There is also a paradox here. Horrific as these images of destruction can be, they are also exhilarating and beautiful. Herzog seems to realize this; he begins the film with a quote (falsely attributed, he cheerfully has admitted, to Pascal) stating that the end of the world, like the beginning, is infused with "glorious splendor." This is reflected towards the end, when two firefighters ignite previously extinguished wells just so they can put them out again - Herzog questions this "madness," suggesting that for the men, perhaps life without fire is unbearable. But he also gives us two scenes that force us to reconsider our innate attraction to spectacle. One woman has struggled to speak since soldiers killed her two sons; another woman's young son has not spoken since a soldier stomped on his head. The nationalities of the soldiers are never specified, nor are they particularly relevant; destruction is a human problem, not an American or Iraqi one. It is unclear whether these scenes are literally documentary or fiction, and as a result, we are forced to draw our own conclusion about their truth (Herzog has his own ideas about truth, famously illustrated in his Minnesota Declaration).

It is also worth noting that for some, Herzog's use of long (in running time, not focal length) shots and repetitive imagery grows wearysome or boring.
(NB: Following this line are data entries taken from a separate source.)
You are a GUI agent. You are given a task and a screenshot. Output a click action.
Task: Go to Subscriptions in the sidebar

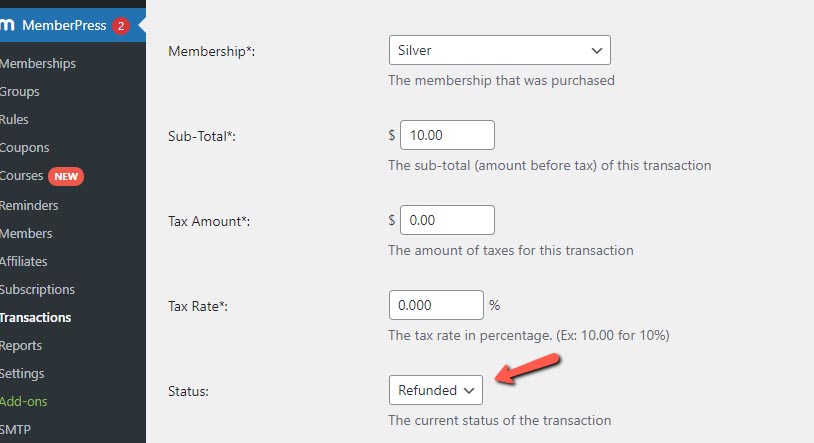37,289

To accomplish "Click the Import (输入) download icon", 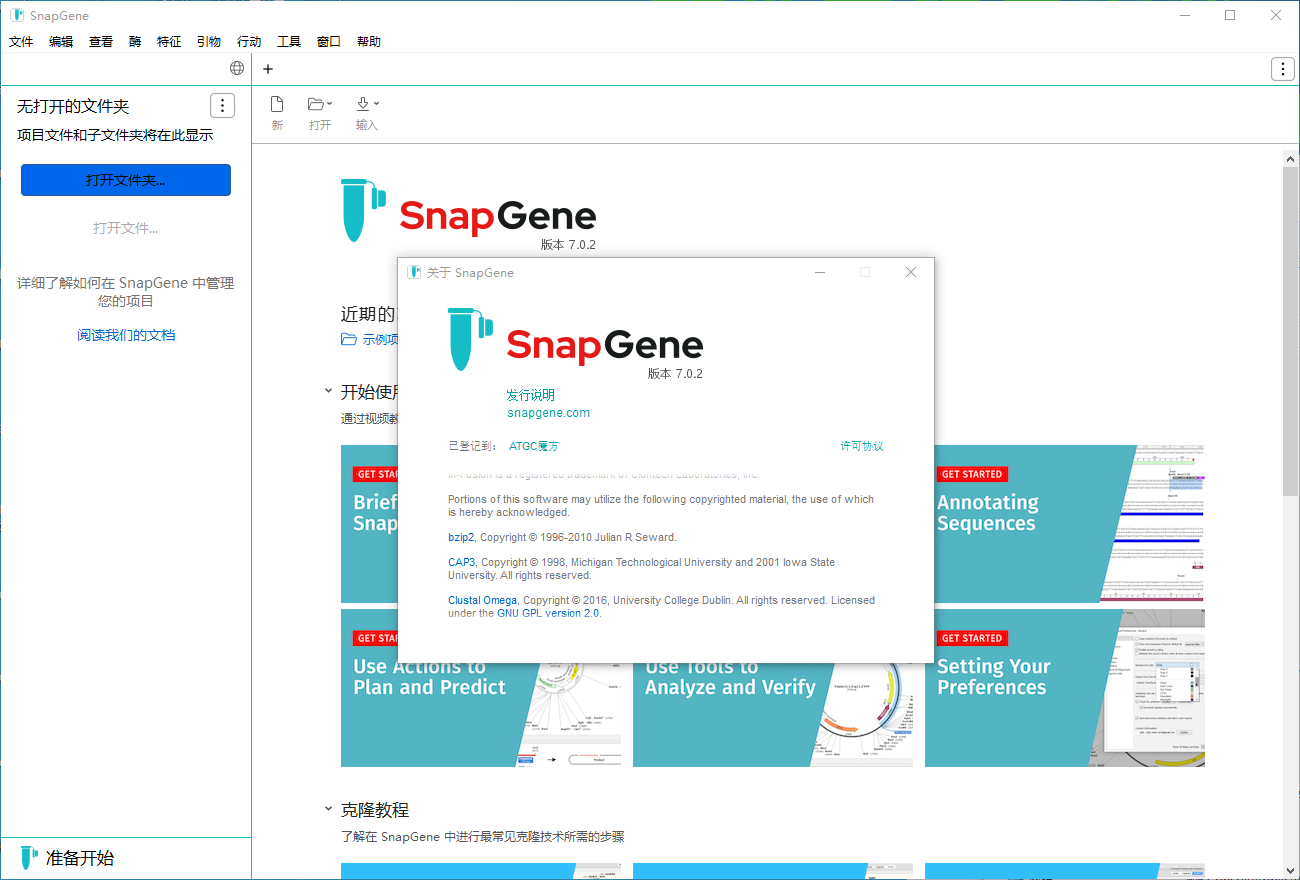I will 363,104.
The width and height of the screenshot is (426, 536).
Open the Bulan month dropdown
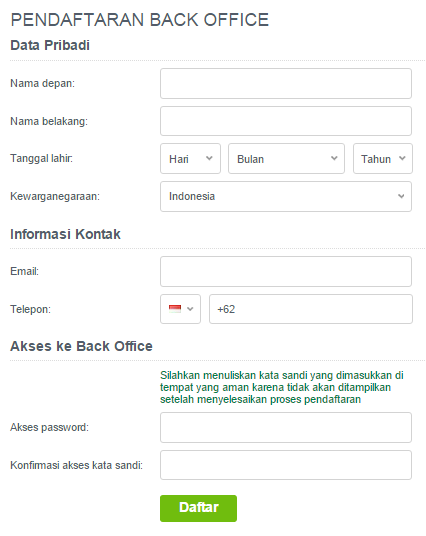(287, 159)
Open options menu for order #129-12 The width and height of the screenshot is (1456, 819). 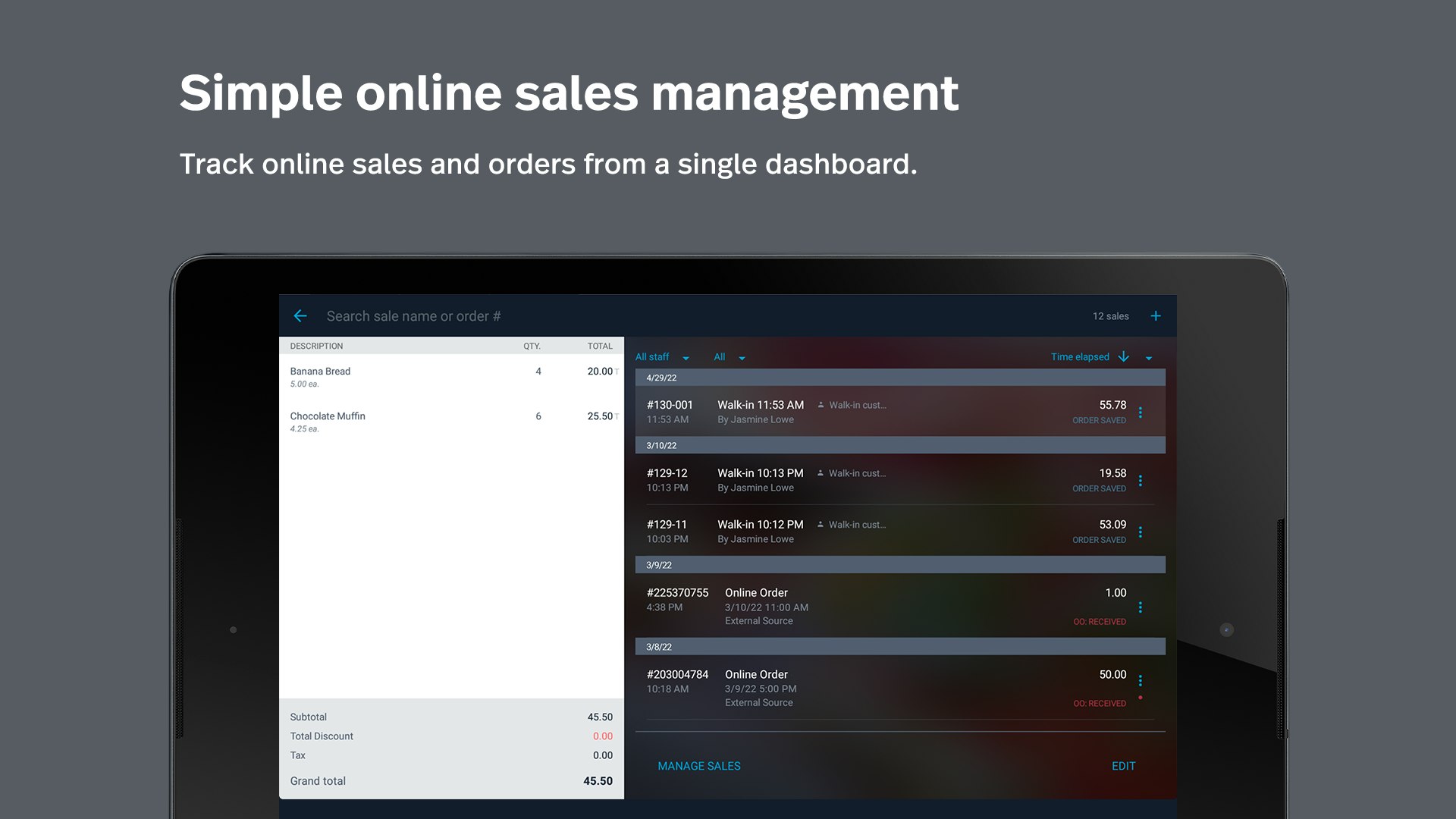(x=1140, y=481)
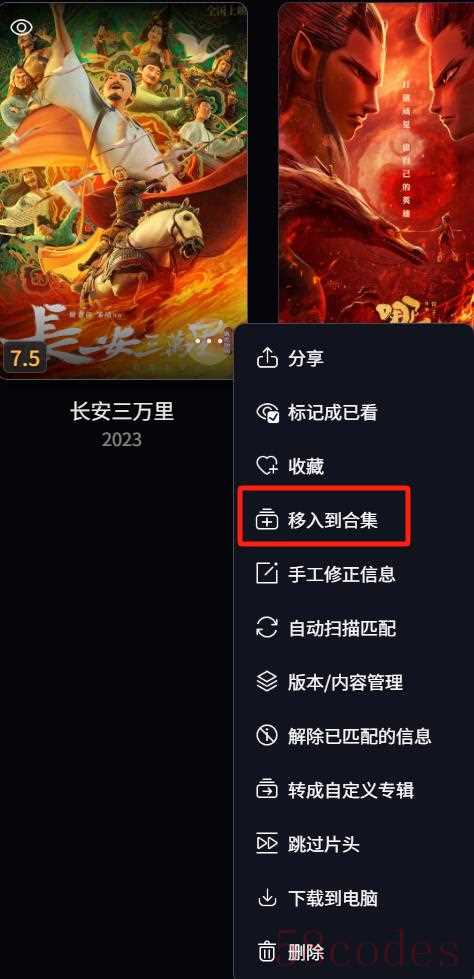This screenshot has height=979, width=474.
Task: Click the share icon beside 分享
Action: tap(267, 358)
Lessons of Darkness will do nothing to change that opinion - it's a challenging film, one that requires patience and attention, but can be very rewarding, both intellectually and emotionally. It's worth noting how many run-of-the-mill films use the kind of epic exteriors Herzog is preoccupied with as a sort of garnish. Think of how many films begin with the camera swooping over a coastline or flying over mountain ranges for no other reason than to feign weight and style. We are accustomed to experiencing the world around us as a backdrop for our mundane little soap operas, mostly ignoring the greater story that is playing out all around us. Films like Lessons of Darkness force us to adjust our vision; we may not like what we see, but it would be a sin to turn away.